-- Exercise prompt --
Reproduce exactly the entries from the "Screen dimensions: 1568x551" line to the end. Skip all pictures.

# # # # #

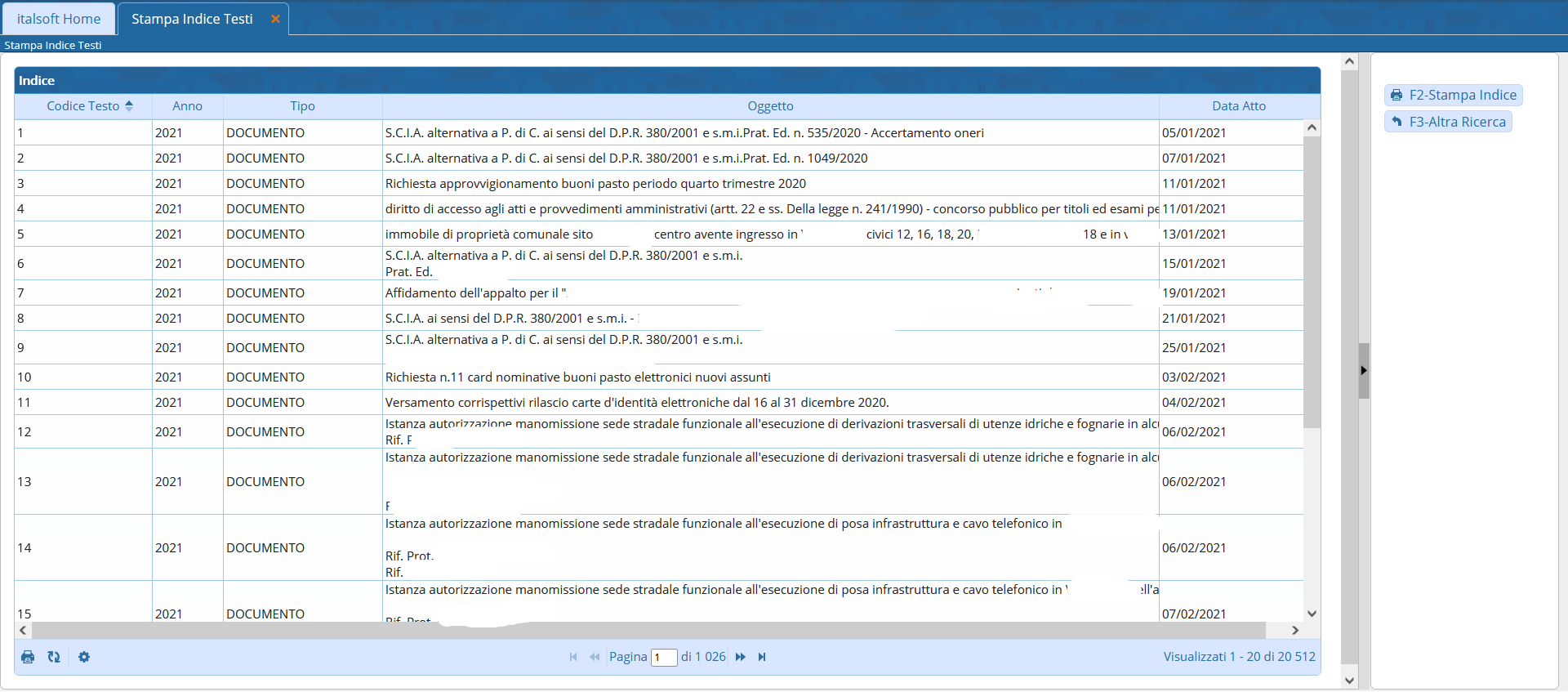Advance to the next page of results
The width and height of the screenshot is (1568, 692).
[741, 657]
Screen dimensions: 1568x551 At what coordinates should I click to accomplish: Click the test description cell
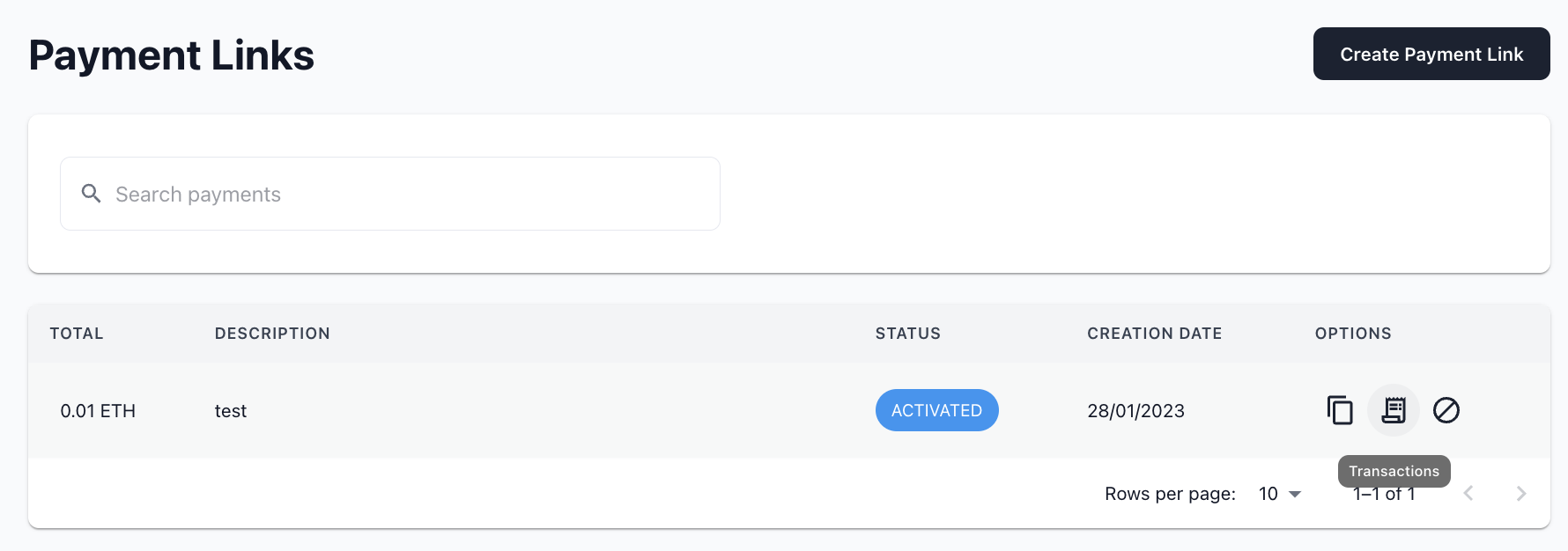pyautogui.click(x=231, y=411)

# # # # #

-- Your solution --
Screen dimensions: 1568x551 At what coordinates should I click to accomplish: Click the test description cell
pyautogui.click(x=231, y=411)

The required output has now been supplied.